== Exercise description ==
Repeat each line, word for word, from the one containing "Task: Open Vetur manage gear icon" through the last line of the entries, and include no other output.
Segment Start: Records shown
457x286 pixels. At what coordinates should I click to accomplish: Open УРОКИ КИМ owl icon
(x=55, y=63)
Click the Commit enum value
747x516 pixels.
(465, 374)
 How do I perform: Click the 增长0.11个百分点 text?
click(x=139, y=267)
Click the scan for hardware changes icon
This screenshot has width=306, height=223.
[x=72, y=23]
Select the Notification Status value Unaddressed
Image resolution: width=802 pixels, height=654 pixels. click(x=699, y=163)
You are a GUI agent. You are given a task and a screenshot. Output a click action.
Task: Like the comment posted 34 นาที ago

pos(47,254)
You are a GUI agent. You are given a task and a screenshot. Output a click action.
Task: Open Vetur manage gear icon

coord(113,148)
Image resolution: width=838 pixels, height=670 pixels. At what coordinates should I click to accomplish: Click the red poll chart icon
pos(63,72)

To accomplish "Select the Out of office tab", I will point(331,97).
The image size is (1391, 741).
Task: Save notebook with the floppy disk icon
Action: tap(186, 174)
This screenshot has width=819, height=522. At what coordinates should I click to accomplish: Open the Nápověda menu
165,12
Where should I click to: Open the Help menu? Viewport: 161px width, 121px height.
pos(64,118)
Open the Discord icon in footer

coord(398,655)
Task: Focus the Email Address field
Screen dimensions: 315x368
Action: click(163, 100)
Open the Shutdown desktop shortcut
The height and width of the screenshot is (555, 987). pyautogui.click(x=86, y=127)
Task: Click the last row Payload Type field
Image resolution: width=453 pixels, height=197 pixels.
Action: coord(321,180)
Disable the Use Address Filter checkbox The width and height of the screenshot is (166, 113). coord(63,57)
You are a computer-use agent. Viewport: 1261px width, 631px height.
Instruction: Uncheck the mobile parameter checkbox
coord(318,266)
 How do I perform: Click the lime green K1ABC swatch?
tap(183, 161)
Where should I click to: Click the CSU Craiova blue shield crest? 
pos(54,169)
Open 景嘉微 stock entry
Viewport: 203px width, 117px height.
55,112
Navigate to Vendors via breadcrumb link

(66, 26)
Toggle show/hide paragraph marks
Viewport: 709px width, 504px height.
Segment End: Records shown
== The answer ==
Task: Open Vetur manage gear icon

coord(113,148)
Image resolution: width=838 pixels, height=670 pixels. At what coordinates should I click to accomplish: Click the red poll chart icon
pos(63,72)

To accomplish "Select the Out of office tab", I will point(331,97).
The image size is (1391, 741).
Task: Save notebook with the floppy disk icon
Action: tap(186, 174)
This screenshot has width=819, height=522. At what coordinates should I click to accomplish: Open the Nápověda menu
165,12
Where should I click to: Open the Help menu? Viewport: 161px width, 121px height.
pos(64,118)
Open the Discord icon in footer

coord(398,655)
Task: Focus the Email Address field
Screen dimensions: 315x368
Action: click(163, 100)
Open the Shutdown desktop shortcut
The height and width of the screenshot is (555, 987). pyautogui.click(x=86, y=127)
Task: Click the last row Payload Type field
Image resolution: width=453 pixels, height=197 pixels.
Action: coord(321,180)
Disable the Use Address Filter checkbox The width and height of the screenshot is (166, 113). coord(63,57)
You are a computer-use agent. Viewport: 1261px width, 631px height.
Instruction: Uncheck the mobile parameter checkbox
coord(318,266)
 How do I perform: Click the lime green K1ABC swatch?
tap(183, 161)
Where should I click to: Click the CSU Craiova blue shield crest? 
pos(54,169)
Open 景嘉微 stock entry
Viewport: 203px width, 117px height.
55,112
Navigate to Vendors via breadcrumb link

(66, 26)
Toggle show/hide paragraph marks
Viewport: 709px width, 504px height.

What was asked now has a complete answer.